#### [GOAL]
Return every line from the rows below that contains the word "chevron".

#### [DATASET RECORDS]
::::::::

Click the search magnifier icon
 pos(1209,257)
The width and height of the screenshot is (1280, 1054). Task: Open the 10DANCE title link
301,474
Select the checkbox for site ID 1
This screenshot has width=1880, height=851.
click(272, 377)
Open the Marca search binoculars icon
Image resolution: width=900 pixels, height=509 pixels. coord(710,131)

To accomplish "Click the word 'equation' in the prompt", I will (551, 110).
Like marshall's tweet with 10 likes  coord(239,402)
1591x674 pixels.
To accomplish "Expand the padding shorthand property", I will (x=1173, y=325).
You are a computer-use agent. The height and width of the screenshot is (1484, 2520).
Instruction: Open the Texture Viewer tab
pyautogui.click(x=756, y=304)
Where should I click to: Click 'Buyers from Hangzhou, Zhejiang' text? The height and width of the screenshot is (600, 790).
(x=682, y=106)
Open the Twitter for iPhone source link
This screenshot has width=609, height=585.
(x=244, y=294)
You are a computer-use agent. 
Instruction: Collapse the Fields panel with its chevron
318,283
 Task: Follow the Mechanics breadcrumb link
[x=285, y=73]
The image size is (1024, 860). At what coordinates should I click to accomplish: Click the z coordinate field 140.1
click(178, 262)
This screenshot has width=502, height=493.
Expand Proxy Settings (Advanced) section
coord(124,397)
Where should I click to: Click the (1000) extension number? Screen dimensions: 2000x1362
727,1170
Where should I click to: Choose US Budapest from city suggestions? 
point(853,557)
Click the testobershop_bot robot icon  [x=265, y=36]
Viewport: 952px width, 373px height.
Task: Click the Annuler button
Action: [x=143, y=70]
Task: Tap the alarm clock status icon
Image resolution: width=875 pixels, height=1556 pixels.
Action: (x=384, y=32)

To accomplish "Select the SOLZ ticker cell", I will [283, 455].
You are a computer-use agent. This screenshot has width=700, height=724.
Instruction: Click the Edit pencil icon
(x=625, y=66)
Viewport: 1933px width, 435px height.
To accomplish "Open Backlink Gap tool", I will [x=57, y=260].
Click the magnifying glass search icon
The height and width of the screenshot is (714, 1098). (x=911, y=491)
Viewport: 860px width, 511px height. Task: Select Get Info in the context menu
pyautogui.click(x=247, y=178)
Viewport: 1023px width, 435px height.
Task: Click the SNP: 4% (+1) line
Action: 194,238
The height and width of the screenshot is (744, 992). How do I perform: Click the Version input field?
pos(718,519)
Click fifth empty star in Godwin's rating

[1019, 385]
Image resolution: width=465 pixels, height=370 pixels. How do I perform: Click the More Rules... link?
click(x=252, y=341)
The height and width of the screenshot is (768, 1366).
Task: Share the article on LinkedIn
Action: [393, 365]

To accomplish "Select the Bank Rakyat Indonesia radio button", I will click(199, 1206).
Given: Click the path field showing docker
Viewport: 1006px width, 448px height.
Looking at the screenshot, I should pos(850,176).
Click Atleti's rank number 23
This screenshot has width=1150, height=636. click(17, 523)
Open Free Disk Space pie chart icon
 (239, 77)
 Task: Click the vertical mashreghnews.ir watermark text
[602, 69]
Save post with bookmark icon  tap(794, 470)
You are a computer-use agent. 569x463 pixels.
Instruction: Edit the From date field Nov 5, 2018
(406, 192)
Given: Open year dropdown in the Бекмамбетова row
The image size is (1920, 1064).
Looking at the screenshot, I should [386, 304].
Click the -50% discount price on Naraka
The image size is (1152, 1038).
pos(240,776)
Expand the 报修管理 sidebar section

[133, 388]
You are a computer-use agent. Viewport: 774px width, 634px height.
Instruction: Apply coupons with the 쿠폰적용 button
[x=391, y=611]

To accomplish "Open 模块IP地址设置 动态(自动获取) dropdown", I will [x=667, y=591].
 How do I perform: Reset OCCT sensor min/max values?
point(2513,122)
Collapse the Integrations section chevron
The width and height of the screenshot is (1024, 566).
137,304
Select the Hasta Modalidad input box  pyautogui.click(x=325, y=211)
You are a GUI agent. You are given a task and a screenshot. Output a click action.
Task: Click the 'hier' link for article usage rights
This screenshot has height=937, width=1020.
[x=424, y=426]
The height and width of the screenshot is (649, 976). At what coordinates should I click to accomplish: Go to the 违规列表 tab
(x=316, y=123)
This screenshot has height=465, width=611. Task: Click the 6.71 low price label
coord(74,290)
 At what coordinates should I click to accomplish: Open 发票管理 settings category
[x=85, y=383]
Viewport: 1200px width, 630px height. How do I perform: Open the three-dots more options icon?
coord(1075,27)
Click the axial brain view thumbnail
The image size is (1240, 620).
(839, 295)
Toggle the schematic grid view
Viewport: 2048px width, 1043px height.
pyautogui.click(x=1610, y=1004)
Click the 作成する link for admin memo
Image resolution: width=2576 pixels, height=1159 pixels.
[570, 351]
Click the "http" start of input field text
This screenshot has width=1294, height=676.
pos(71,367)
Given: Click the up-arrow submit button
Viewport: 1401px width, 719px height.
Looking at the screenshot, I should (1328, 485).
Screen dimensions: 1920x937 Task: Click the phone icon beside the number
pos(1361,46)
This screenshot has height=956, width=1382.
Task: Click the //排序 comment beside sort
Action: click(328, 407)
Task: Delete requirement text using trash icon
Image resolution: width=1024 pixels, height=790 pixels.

::::::::

#### [SOLVED EXERCISE]
Instruction: Collapse the Fields panel with its chevron
Collapse the Integrations section chevron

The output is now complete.